Package Fees and Bundled Products
Some lenders offer packaged home loan products that bundle a fixed rate home loan with an offset account, credit card, and fee waivers in exchange for an annual package fee of $300 to $400. Whether this represents value depends on how many of the included features you'll actually use.
For borrowers who want an offset account and already use a credit card, the package fee can be justified by the savings on individual account fees and the convenience of managing everything through one institution. For those who only need the loan itself, paying for unused features adds unnecessary cost.
Discharge Fees at the End of the Loan
When you pay off your fixed rate home loan or refinance after the fixed period ends, the lender charges a discharge fee to cover the administrative work involved in releasing the mortgage over your property. This fee typically ranges from $300 to $500.
Discharge fees apply to most home loan products, not just fixed rate loans, but they're worth remembering when you're budgeting for a refinance or final loan repayment. Some borrowers are caught off guard by this cost when they're already managing settlement expenses on a new property or finalising a sale.
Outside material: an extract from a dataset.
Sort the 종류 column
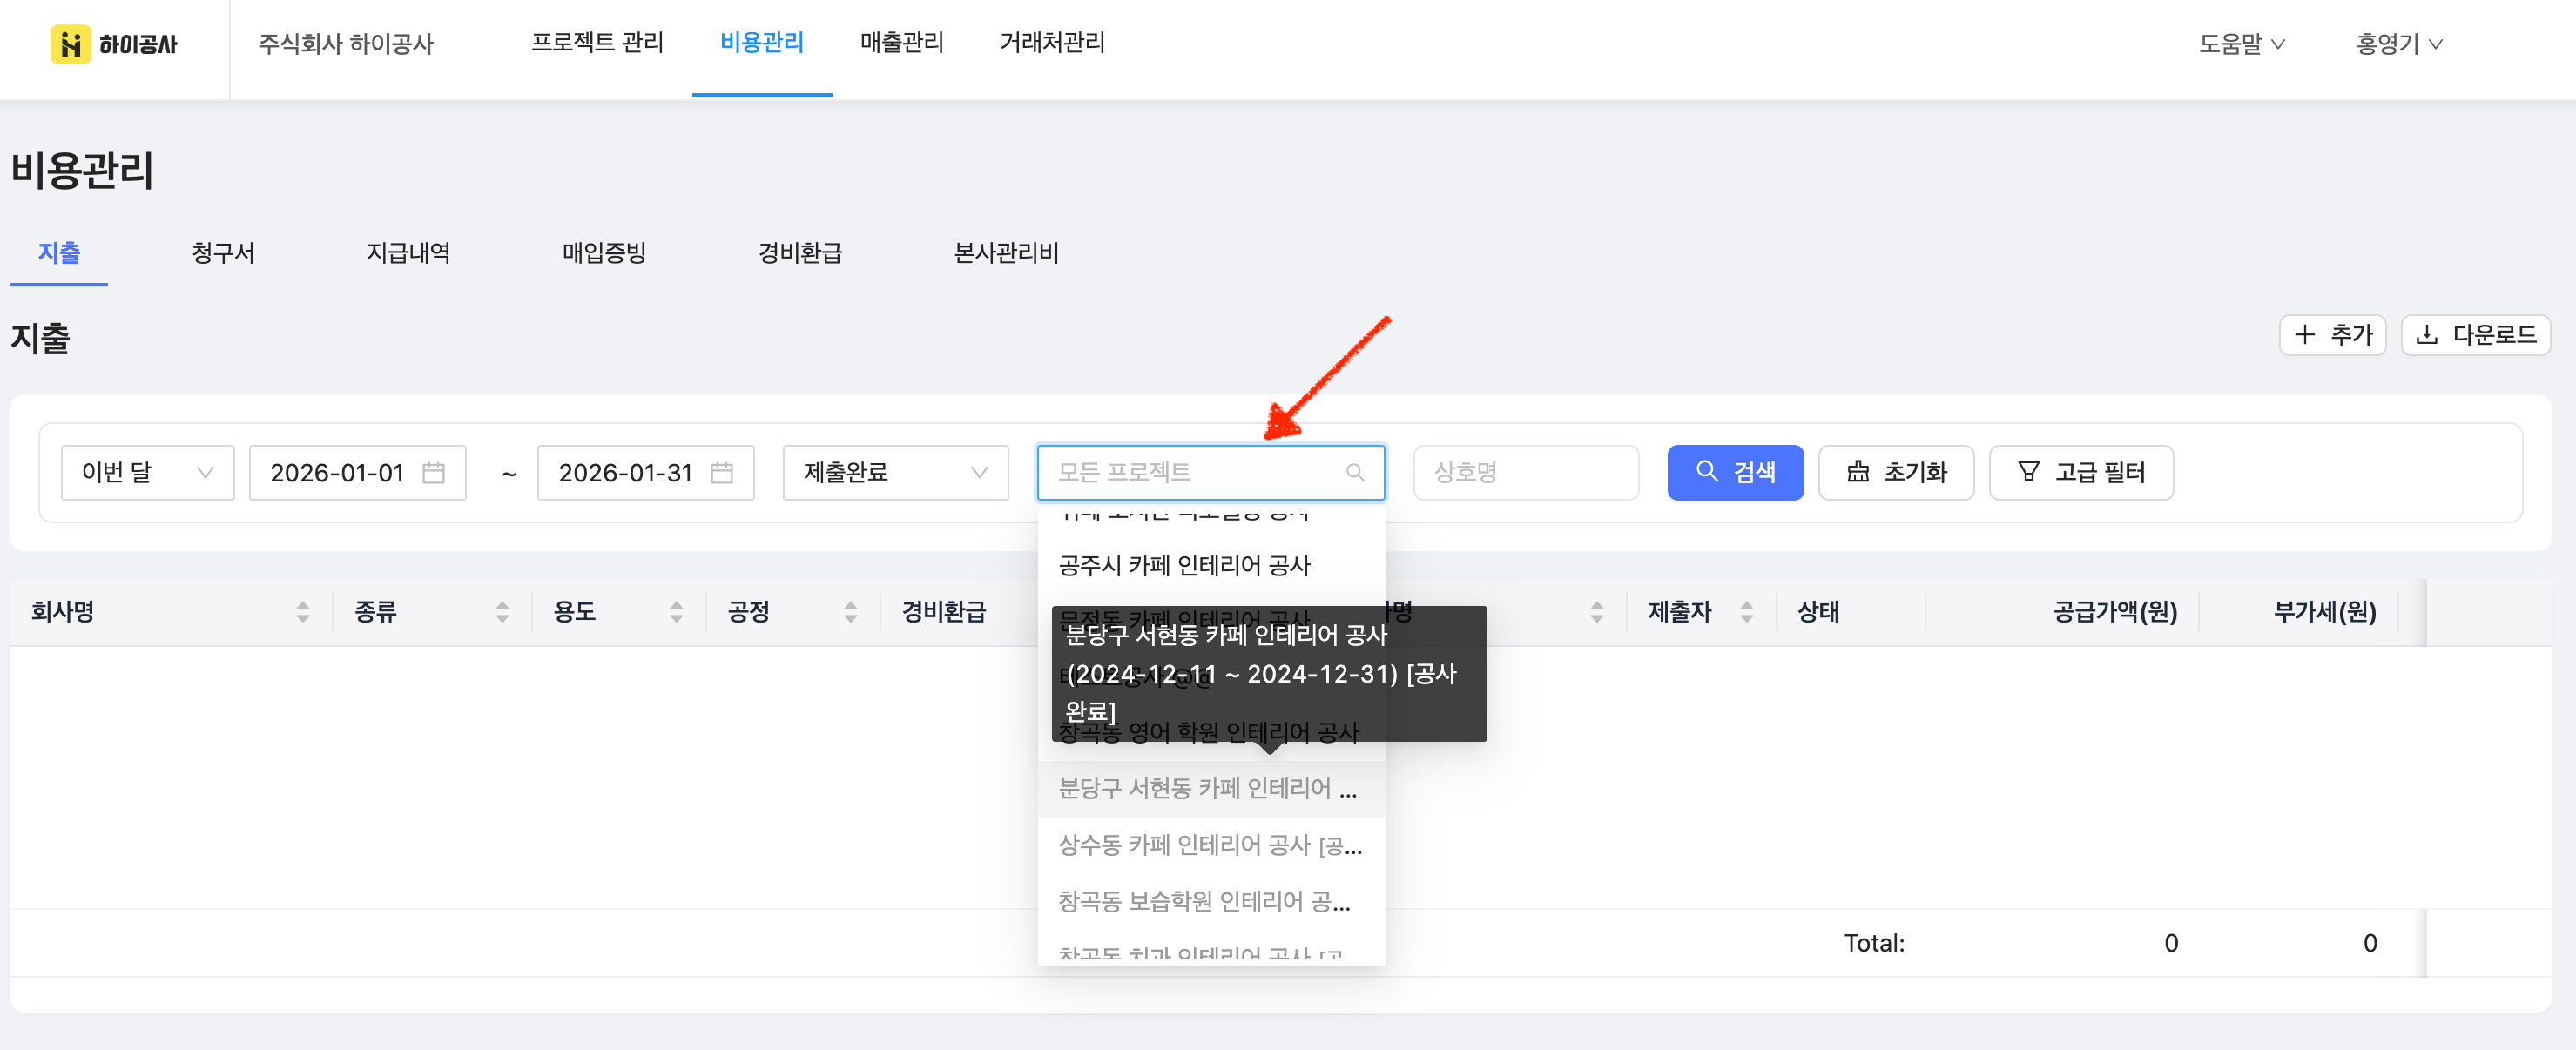Viewport: 2576px width, 1050px height. (x=502, y=612)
Comparing Total Costs Across Lenders
When you apply for a home loan, focus on the comparison rate rather than the advertised interest rate alone. The comparison rate incorporates most fees and charges into a single percentage, giving you a clearer picture of what the loan will actually cost over its life.
That said, comparison rates don't capture break costs or restrictions on extra repayments, both of which can significantly affect the total cost of a fixed interest rate home loan if your circumstances change. A full review of your home loan application should consider both the numerical costs and the flexibility you'll need based on your plans for the property and your financial situation over the next few years.
When you're weighing up whether a fixed rate home loan suits your situation, the decision comes down to more than just the interest rate. The fees, restrictions, and potential break costs need to fit with your plans for the property and your broader financial goals. Call one of our team or book an appointment at a time that works for you, and we'll walk through your home loan options to find a structure that supports where you're heading.
Frequently Asked Questions
What fees do I pay upfront when taking out a fixed rate home loan?
You'll typically pay an application or establishment fee of $250 to $600, a property valuation fee of $200 to $400, and legal documentation fees of $300 to $800. Some lenders waive the application fee depending on your loan amount or if you take out a packaged product.
What are break costs and when do they apply?
Break costs are charges you pay if you exit a fixed rate loan early by refinancing, selling, or making repayments above the allowed limit. They compensate the lender for lost interest and can be substantial if interest rates have fallen since you fixed your rate.
Can I make extra repayments on a fixed rate home loan?
Most fixed rate loans allow extra repayments of $10,000 to $30,000 per year without penalty, though some don't permit any additional repayments during the fixed period. Exceeding these limits usually triggers break costs.
Do fixed rate home loans have higher ongoing fees than variable loans?
Yes, fixed rate loans typically have monthly account-keeping fees of $10 to $15, which is often higher than variable rate products. Over a three-year fixed period, this can add an extra $360 to $540 in costs.
What is a comparison rate and why does it matter?
A comparison rate incorporates the interest rate plus most fees and charges into a single percentage, giving you a clearer view of the loan's true cost. However, it doesn't capture break costs or repayment restrictions, so you should review those separately.